Writing internal monologue always makes me wordy.

Concrete

I wrote in wet concrete today. Just my initials. Should have been something slightly more profound, but that'll do for now. I'm sure that handy stick is still sitting in the gutter, and it will be wet concrete for a few more hours.

A good walk home. A good walk for thinking. Came up with a character. To put in place someone else's character, actually. But you never know. I might have to wait to use it. But it's there.

It occured to me this morning that I would like to write someone evil. Sharp. Someone with bite, even. Started tinkering with a character, but it's not terribly appropriate for what I'm writing at the moment. But, we shall see.

I'm thinking too much, today. This is why I've created this, I suppose. To muse.

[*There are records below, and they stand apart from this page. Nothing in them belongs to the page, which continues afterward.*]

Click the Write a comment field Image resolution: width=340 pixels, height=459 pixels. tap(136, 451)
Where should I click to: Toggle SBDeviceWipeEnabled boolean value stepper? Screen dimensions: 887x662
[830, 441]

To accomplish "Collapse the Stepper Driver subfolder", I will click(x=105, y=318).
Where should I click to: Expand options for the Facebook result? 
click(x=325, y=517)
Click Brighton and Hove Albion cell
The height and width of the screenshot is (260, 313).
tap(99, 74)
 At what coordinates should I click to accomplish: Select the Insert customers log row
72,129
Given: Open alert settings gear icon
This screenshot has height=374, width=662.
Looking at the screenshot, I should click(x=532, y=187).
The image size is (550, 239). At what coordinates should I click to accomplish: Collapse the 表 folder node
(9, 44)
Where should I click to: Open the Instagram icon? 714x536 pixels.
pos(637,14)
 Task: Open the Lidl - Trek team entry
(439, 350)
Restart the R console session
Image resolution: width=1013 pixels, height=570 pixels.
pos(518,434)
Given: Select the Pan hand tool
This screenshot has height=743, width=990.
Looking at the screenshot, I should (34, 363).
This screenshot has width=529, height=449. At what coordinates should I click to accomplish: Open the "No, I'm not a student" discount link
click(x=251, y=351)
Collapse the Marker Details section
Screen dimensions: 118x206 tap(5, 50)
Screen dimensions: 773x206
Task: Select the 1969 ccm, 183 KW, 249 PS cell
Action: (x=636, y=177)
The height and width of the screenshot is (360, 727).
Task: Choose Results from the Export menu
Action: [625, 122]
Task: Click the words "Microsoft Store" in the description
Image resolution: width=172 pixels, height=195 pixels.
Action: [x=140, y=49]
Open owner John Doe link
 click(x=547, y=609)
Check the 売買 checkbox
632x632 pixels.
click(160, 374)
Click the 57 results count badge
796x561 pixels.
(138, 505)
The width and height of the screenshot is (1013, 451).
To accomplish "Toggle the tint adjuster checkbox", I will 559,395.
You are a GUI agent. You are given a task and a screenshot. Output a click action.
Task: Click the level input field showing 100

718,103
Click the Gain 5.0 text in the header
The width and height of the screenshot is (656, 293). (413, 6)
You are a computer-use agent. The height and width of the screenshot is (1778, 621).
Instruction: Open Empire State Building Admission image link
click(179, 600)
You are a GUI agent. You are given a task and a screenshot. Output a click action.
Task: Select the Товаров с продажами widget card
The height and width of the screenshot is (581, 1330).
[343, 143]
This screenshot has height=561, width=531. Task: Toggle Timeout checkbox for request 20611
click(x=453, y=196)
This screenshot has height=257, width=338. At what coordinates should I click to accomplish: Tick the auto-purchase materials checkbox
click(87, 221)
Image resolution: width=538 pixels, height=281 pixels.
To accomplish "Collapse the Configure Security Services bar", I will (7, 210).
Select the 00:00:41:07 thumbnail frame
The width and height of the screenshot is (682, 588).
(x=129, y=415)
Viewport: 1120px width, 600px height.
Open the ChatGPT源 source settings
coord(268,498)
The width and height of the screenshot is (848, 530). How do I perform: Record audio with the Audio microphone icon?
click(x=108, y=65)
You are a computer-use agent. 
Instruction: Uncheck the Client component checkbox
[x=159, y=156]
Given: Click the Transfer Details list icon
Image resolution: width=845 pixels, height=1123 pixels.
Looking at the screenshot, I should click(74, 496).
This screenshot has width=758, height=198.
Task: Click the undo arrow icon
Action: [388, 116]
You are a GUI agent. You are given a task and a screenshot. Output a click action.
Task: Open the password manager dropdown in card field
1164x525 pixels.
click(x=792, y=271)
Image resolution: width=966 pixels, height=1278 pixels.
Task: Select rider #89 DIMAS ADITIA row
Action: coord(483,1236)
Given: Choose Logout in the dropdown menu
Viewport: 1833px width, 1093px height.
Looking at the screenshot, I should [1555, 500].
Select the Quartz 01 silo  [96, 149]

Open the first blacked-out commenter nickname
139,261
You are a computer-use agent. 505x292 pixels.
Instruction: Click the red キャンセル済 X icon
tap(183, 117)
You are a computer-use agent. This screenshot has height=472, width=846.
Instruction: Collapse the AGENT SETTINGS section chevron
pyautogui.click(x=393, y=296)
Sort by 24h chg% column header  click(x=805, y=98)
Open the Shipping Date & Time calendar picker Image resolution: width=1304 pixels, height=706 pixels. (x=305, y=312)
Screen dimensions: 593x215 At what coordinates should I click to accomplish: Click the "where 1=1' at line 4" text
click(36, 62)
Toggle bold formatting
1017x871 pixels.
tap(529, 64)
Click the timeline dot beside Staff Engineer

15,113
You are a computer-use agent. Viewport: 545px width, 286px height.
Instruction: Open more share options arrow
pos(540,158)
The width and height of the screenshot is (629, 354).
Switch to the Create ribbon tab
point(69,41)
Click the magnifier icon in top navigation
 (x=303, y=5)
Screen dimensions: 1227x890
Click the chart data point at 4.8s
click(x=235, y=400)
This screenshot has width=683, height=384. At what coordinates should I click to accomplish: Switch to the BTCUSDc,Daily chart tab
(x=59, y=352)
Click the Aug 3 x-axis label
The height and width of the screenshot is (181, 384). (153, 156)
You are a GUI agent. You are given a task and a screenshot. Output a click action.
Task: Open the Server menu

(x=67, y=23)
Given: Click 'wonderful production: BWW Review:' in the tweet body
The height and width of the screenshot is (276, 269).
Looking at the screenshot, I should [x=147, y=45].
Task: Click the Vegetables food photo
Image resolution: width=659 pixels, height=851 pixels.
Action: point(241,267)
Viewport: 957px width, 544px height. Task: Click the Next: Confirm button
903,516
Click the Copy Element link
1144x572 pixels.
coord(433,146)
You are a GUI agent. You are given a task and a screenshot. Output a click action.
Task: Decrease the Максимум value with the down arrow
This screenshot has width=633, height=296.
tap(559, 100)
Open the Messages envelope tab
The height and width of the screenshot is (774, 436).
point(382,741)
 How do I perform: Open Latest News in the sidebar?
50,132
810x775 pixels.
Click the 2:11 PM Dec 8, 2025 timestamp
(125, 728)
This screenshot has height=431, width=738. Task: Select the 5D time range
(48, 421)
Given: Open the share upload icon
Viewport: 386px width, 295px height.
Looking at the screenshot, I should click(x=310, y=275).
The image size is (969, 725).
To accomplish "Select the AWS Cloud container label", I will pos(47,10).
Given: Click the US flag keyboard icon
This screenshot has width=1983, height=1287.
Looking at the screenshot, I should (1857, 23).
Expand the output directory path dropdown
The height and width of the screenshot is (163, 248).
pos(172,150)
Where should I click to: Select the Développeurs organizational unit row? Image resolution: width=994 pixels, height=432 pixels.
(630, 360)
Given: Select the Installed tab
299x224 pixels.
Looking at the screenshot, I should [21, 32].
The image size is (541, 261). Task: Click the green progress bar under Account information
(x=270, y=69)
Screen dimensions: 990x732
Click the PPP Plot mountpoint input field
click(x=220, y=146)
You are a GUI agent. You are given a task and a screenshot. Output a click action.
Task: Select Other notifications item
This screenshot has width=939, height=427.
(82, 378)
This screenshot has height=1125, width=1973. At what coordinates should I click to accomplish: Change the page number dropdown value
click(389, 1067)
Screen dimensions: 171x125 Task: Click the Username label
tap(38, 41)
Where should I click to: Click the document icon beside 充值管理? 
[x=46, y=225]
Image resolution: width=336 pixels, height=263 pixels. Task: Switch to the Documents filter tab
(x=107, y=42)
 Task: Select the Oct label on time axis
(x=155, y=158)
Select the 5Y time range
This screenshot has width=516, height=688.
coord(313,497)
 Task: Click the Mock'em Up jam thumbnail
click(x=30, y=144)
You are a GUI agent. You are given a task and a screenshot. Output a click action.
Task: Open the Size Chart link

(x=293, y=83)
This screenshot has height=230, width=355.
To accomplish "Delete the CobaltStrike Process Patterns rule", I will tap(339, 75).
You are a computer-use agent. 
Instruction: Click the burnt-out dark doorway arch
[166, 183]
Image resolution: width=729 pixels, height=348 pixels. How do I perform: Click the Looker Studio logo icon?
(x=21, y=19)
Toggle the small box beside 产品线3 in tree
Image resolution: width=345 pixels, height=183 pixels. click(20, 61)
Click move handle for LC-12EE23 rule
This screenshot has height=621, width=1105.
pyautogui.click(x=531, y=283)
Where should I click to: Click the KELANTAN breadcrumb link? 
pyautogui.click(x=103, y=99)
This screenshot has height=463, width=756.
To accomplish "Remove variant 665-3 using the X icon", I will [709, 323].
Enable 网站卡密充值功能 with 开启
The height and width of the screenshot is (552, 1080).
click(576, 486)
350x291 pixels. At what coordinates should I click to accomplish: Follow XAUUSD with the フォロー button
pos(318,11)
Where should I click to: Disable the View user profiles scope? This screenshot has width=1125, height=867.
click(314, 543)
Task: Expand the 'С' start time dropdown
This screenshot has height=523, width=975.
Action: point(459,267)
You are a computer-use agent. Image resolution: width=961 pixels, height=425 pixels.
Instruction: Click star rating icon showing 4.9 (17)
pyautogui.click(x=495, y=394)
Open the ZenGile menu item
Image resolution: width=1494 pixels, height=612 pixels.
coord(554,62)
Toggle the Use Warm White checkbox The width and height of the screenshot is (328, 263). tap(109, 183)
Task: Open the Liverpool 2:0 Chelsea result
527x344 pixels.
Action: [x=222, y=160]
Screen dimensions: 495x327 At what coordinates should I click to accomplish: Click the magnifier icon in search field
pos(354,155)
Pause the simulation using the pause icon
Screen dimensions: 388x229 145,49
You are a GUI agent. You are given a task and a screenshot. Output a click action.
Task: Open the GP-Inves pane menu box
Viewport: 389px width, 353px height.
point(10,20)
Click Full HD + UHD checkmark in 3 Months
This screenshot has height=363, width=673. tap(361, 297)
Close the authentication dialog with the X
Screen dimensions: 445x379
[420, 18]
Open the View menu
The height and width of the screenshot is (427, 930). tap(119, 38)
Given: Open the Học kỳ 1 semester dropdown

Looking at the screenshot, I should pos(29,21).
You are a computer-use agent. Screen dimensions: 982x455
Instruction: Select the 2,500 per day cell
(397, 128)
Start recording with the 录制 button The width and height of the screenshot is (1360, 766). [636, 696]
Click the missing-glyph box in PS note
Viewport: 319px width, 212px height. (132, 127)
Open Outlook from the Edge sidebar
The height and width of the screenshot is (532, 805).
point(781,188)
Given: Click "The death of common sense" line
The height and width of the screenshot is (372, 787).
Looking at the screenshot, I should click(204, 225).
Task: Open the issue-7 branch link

(And I borrowed a lovely template, thank you Rian.)

I recorded my dream first thing today. Caught it, too. I remember swimming underwater. I was trying to swim in a tunnel, feeling the fluttering feet of the person swimming before me brush against my fingertips. The tunnel was more of a gate, actually. There was a stone wall built within a natural lake in the mountains. And a Prince's son, locked in a cage underwater. We had to ask him why he was there, and that would solve the riddle. Before that, a river dividing two green banks. On one side was danger, but it was unseen. And I planted a carrot beside the bank. It grew.

Ah, dreams. I've been dreaming a lot, lately. Need to write them down.

This afternoon, I shall write something edgy.